On November 13th, University of Toronto Professor Kate Holland presented a compelling talk on one of Russia’s most infamous authors. “Dostoyevsky at 200: The Russian Novel Between Tradition and Modernity” coincided with the literary legend’s bicentenary month. This free online program was presented as a part of the Russian History Museum’s Second Saturday lecture series.

Holland’s talk traced Fyodor Mikhailovich Dostoyevsky’s narratives from classics like Crime and Punishment to The Brothers Karamazov. In examining these texts  (and other lesser-known works), Holland displayed deep dives into literary passages, drawing overall conclusions on works and their formulations. This presentation surveys the author’s psychological insights, examinations of faith and doubt, and views on the dramatic social changes which took place in Russia following the Great Reforms of the 1860s.

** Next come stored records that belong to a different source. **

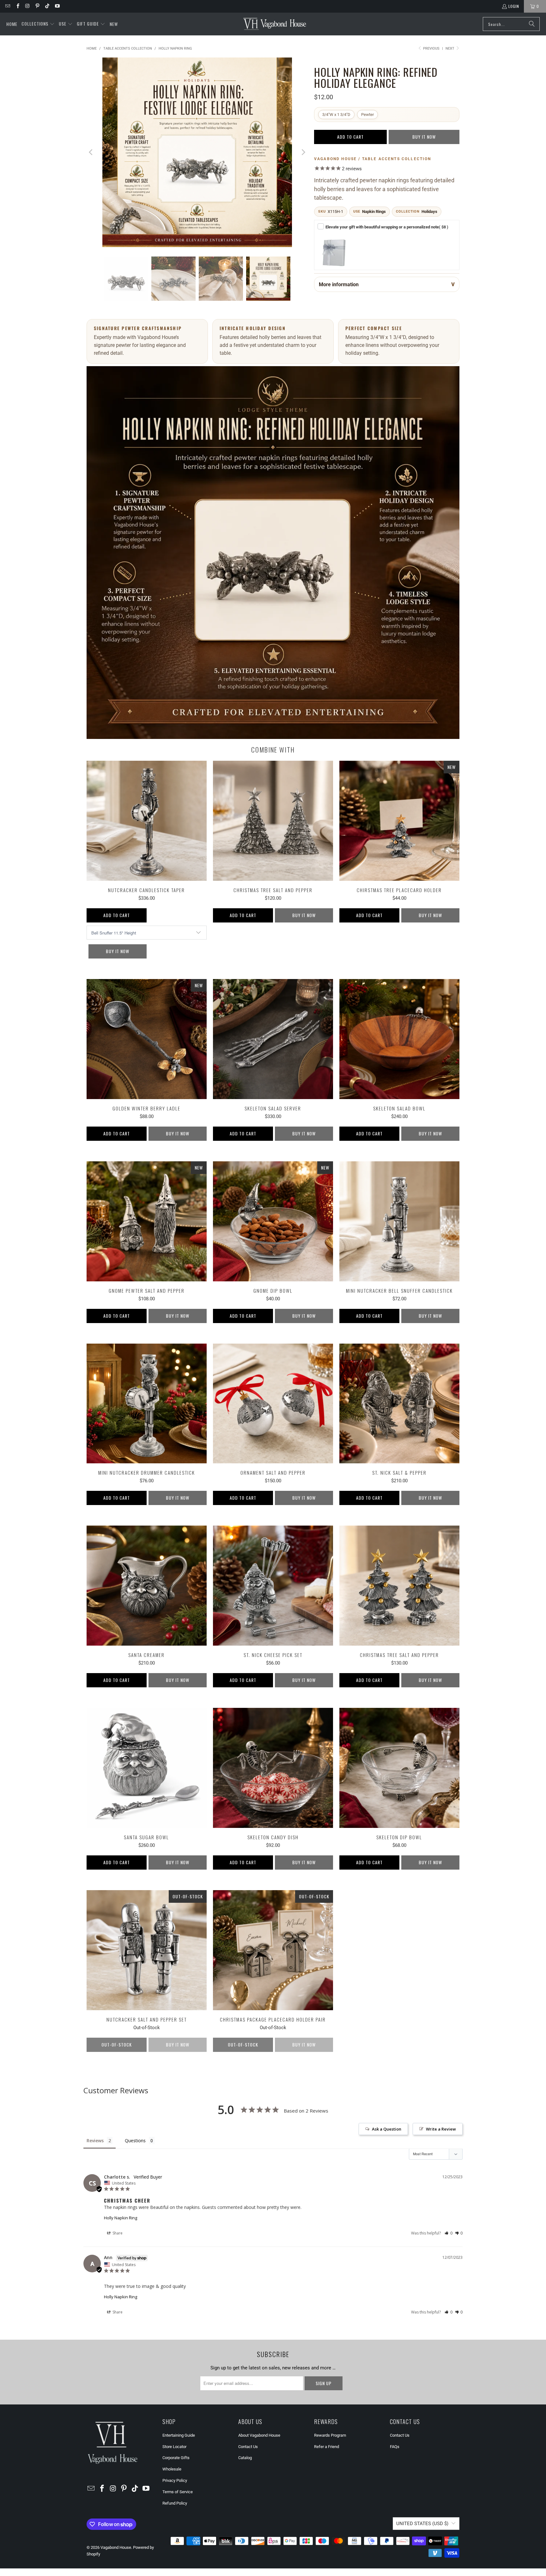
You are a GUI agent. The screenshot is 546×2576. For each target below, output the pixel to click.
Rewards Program (330, 2437)
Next (450, 48)
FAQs (394, 2448)
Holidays (429, 211)
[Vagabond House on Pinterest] (37, 6)
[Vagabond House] (274, 24)
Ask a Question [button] (386, 2131)
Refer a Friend (326, 2448)
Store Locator (174, 2448)
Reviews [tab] (95, 2143)
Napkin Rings (374, 211)
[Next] (303, 153)
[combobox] (511, 24)
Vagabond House (115, 2549)
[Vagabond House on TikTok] (47, 6)
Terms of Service (177, 2494)
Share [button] (117, 2235)
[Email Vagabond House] (7, 6)
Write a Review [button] (441, 2131)
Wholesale (171, 2471)
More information (339, 284)
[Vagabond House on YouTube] (56, 6)
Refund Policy (174, 2505)
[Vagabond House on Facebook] (17, 6)
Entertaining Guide (178, 2437)
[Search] (532, 24)
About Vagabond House (259, 2437)
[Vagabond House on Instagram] (27, 6)
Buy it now (424, 136)
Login (513, 6)
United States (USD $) (422, 2526)
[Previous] (91, 153)
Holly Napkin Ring (120, 2220)
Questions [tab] (135, 2143)
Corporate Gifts (176, 2460)
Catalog (245, 2460)
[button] (38, 24)
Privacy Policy (174, 2482)
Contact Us (248, 2448)
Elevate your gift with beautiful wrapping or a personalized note (386, 227)
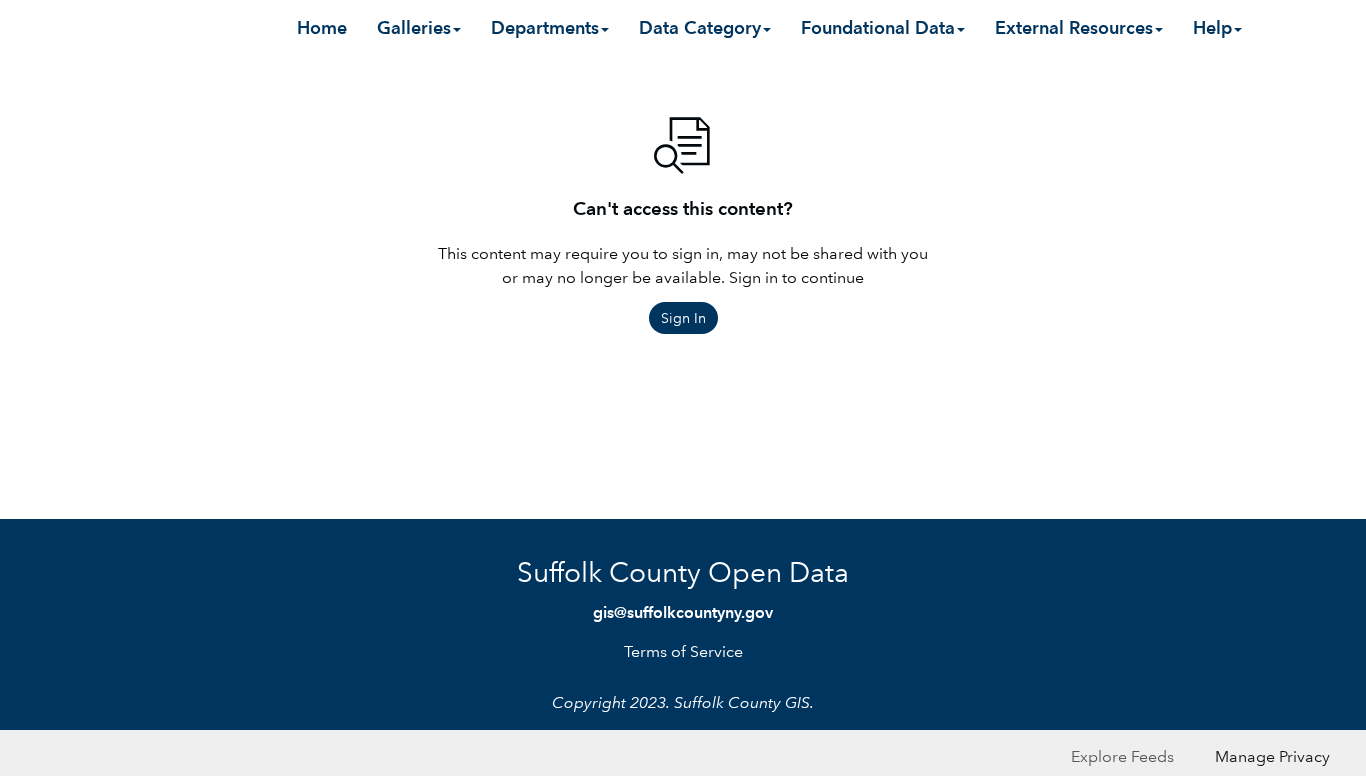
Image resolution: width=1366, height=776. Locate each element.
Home (322, 27)
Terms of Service (683, 651)
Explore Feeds (1122, 756)
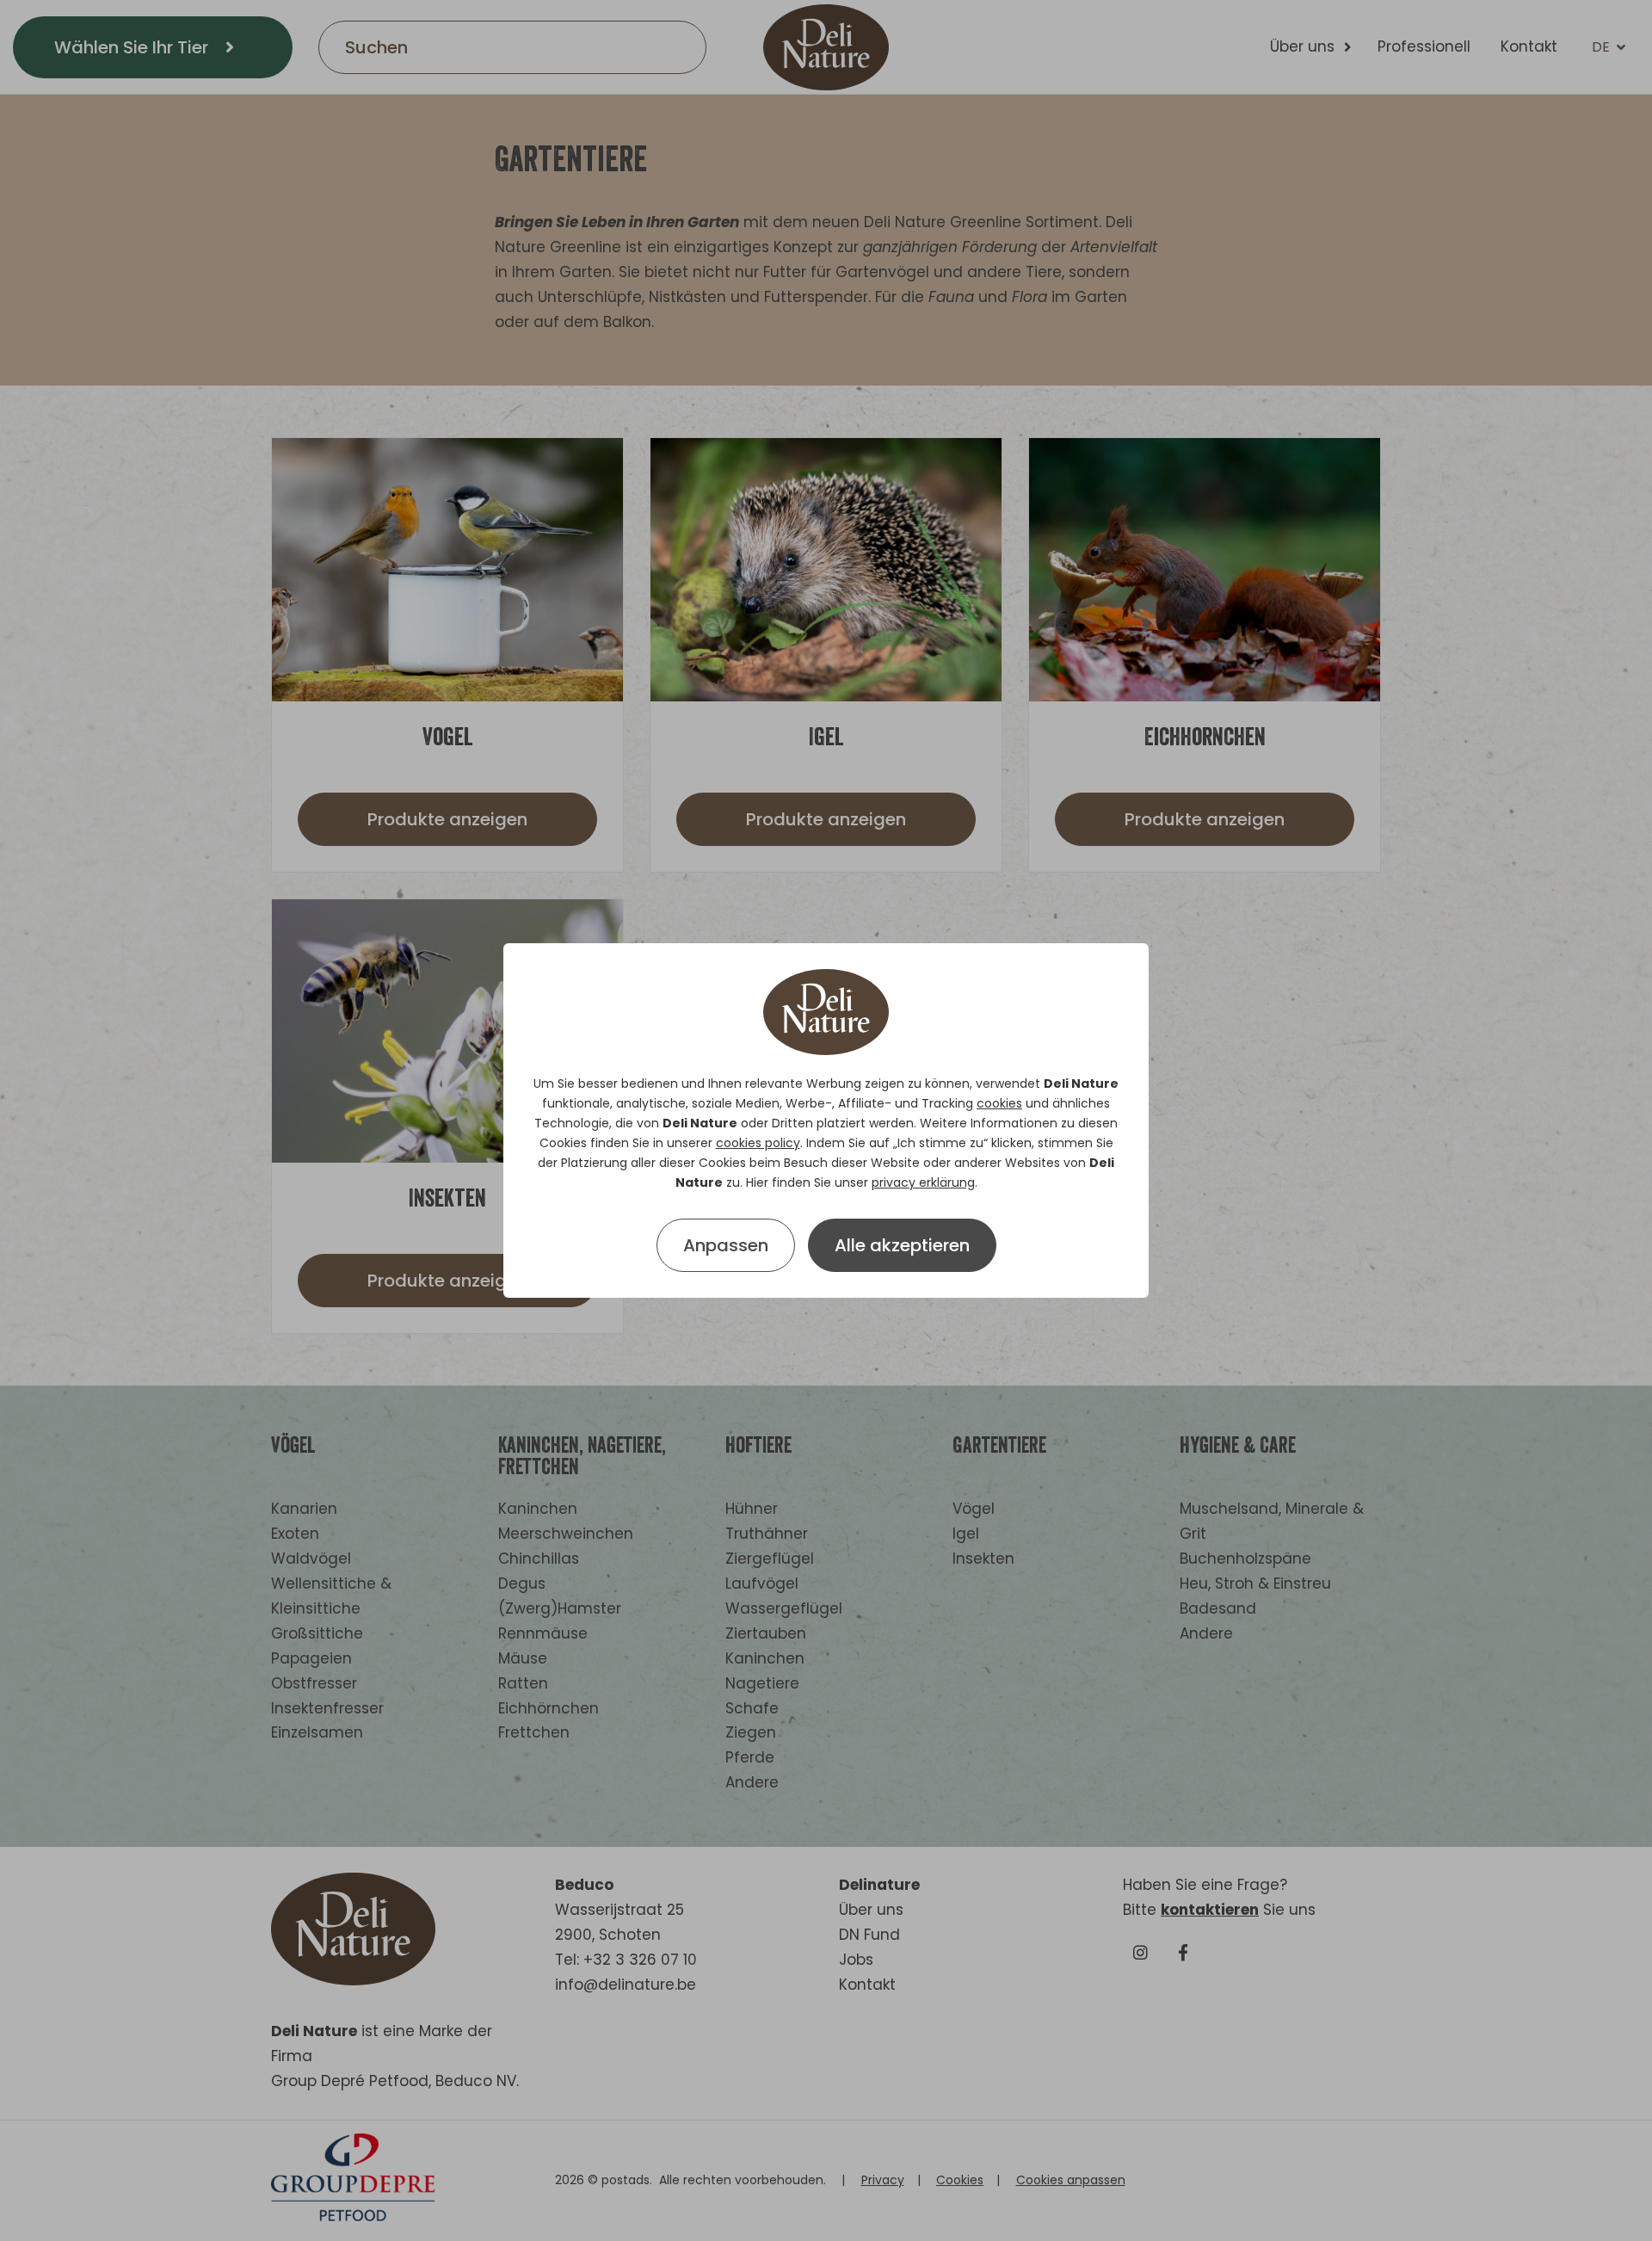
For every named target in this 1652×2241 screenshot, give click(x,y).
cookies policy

Professor Holland concluded this event with a live audience-driven question and answer session.

About the Speaker

Kate Holland is Associate Professor of Russian Literature in the Department of Slavic Languages and Literatures at the University of Toronto and President of the North American Dostoevsky Society. She is originally from the UK, got her BA at the University of Cambridge, and her PhD from Yale University, and has been teaching at the University of Toronto since 2009. She is the author of The Novel in the Age of Disintegration: Dostoevsky and Genre in the 1870s (Northwestern, 2013, paperback 2021), and the co-editor (with Katherine Bowers and Connor Doak) of A Dostoevskii Companion: Texts and Contexts (Academic Studies Press, 2018) and (with Katherine Bowers) Dostoevsky at 200: The Novel in Modernity (U of Toronto Press, 2021). She is the recipient (with Katherine Bowers) of two Social Sciences and Humanities Research Council of Canada (SSHRC) Connection grants for public outreach programs, one to mark the 150th anniversary of the publication of Crime and Punishment, and the other to mark Dostoevsky’s bicentennial year in 2021. She is also the recipient of a SSHRC Research Insight grant (with Katherine Bowers) for the Digital Humanities project, Digital Dostoevsky, a computational text analysis project on Dostoevsky’s novels.